■ Excerto ■
▼
“Disseram-me que só tinha 45 segundos aqui em cima, que são mais 45 segundos que o Senado deu ao John Bolton esta semana”. Foi com um uma referência irónica ao processo de impeachment contra o presidente norte-americano Donald Trump que Brad Pitt aceitou o primeiro Óscar que venceu enquanto ator.

John Bolton era conselheiro de segurança nacional de Donald Trump e, nos rascunhos de um livro que publicará e a que o The New York Times teve acesso, admite ter recebido ordens diretas do presidente dos Estados Unidos para telefonar a Volodymyr Zelensky e pressionar a Ucrânia para investigar os democratas em maio do ano passado.

O problema, como apontou Brad Pitt, é que, apesar disso, ninguém o chamou a depor no Senado, que acabou por decidir pela desistência do impeachment.
▲
■ Material fornecido ■
▼
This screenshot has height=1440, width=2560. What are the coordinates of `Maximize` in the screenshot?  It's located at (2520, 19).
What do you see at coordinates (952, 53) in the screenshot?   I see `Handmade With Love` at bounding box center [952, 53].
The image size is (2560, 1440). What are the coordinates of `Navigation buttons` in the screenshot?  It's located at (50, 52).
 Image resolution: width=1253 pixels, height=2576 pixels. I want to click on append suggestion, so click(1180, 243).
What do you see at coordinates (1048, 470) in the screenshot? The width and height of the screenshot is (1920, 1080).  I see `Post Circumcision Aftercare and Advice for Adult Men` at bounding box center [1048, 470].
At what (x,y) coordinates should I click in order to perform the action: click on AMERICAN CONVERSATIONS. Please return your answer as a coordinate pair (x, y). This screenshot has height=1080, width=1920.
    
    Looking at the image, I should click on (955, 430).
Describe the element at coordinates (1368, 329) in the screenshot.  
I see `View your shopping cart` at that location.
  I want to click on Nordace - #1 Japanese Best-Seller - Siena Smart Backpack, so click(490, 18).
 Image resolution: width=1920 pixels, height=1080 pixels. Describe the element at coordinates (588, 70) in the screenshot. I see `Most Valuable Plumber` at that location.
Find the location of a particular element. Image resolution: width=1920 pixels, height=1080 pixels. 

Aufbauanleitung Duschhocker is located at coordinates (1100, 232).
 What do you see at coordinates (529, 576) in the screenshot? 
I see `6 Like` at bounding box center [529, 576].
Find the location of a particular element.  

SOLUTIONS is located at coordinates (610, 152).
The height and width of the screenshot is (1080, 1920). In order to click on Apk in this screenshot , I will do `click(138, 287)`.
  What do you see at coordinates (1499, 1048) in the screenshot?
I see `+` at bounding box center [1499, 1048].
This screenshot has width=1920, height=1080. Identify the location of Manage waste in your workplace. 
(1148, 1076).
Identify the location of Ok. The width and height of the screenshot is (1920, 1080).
▲
■ Tarefa a realizar ■
Responda, com base no excerto:
(a) Quanto tempo disseram a Brad Pitt que tinha para falar?
(b) Que cargo ocupava John Bolton junto de Donald Trump?
(c) O que acabou o Senado por decidir?

■ Resposta ao problema ■
(a) 45 segundos.
(b) Conselheiro de segurança nacional.
(c) A desistência do impeachment.